I received a recommendation from Ted Young recently to try a switch to IntelliJ IDEA as an alternative to Eclipse IDE. I’ve been using Eclipse for years, but figured I’d give this tool a try, as it’s brought to you by the clever folks that make Resharper. Uncle Bob uses it in his series of Clean Code videos as well. I’ve been watching these lately, and his fluency with that IDE is making me long for something a little more… polished than Eclipse. I guess I’m spoiled by Visual Studio.

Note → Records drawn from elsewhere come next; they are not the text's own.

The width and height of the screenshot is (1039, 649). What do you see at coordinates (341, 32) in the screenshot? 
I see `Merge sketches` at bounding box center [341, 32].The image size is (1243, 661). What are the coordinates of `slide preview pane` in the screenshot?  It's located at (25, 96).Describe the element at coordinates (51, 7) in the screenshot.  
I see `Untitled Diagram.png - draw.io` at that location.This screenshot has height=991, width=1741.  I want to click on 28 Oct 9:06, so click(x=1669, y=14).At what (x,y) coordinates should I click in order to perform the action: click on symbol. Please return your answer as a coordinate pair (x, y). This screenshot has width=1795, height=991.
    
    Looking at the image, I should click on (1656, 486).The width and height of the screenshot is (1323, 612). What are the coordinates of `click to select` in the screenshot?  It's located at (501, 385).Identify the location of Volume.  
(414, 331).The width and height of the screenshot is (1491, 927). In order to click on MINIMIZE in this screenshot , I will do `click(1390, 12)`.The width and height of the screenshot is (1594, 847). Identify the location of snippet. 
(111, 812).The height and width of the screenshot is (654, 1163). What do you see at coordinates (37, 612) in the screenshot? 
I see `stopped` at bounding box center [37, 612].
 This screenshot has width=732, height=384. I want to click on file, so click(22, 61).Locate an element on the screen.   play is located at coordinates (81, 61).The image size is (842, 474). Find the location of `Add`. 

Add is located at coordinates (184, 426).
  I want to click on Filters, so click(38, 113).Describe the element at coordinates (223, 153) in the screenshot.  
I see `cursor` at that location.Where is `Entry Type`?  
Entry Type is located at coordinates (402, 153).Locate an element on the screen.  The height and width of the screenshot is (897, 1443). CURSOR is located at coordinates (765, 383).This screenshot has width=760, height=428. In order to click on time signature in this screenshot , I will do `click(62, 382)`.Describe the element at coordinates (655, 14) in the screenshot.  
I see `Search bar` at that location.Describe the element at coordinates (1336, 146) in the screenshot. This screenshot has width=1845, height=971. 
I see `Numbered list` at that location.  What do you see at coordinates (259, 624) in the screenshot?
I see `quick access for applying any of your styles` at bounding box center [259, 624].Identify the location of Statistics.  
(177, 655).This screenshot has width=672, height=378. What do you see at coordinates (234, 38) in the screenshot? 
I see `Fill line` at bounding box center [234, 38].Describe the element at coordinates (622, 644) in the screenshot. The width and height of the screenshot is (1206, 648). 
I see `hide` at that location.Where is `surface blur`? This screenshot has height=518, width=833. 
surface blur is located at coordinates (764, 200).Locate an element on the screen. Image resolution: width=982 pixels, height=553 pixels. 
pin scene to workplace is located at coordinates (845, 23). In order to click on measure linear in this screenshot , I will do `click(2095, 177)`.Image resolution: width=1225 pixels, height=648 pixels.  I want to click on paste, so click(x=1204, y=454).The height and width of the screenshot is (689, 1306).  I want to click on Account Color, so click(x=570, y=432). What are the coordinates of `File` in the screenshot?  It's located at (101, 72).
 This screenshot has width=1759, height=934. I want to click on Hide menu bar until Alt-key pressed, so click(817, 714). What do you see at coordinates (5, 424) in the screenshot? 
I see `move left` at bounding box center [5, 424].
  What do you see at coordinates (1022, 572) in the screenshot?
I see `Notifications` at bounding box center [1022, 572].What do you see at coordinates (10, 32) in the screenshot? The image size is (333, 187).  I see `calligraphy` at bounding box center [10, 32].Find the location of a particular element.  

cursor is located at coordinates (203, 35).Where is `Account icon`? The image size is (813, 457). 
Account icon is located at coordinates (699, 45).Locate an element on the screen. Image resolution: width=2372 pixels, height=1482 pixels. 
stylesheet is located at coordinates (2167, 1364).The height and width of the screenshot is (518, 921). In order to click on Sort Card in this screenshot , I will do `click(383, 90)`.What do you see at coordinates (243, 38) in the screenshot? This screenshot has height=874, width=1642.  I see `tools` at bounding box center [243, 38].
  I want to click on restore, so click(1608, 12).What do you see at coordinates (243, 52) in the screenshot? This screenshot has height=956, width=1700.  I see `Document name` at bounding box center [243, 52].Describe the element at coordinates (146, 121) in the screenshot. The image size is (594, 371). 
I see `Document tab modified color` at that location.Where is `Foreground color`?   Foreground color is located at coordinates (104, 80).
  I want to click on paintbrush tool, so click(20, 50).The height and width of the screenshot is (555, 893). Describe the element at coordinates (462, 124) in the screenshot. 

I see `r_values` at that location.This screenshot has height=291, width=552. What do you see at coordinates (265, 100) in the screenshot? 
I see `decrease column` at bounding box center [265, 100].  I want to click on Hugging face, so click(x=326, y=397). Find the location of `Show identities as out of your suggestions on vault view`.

Anyway, I’ve installed the Community version of IntelliJ. Over the weekend, I spent a few hours porting my home automation project, Daedalus, to be usable by IntelliJ. Mostly, this involved turning it into a Maven project, and then ironing out a handful of miscellaneous details and quirks. I’m already much happier with this IDE than I was with Eclipse.

For starters, the Intelli-Sense (or whatever it’s called) is vastly superior to Eclipse. The static analysis for things like non-compiling code is also much snappier and prettier. And, beyond that, little things do what I’m used to from Visual Studio (e.g. ctrl-tab between code files). It’s weird, but a few things like that here and there really add up to being happier with the user experience. Using IntelliJ feels like coming home, which is impressive, since I’ve never used it (and I don’t even use ReSharper). Color me impressed.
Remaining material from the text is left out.